::: EXERCISE MATERIAL :::

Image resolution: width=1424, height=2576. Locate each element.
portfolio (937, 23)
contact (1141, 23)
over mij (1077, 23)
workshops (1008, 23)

:::

**WORK TO BE COMPLETED**
Every record above needs to be returned in full, exactly.

**WRITTEN RESPONSE**
Image resolution: width=1424, height=2576. Locate each element.
portfolio (937, 23)
contact (1141, 23)
over mij (1077, 23)
workshops (1008, 23)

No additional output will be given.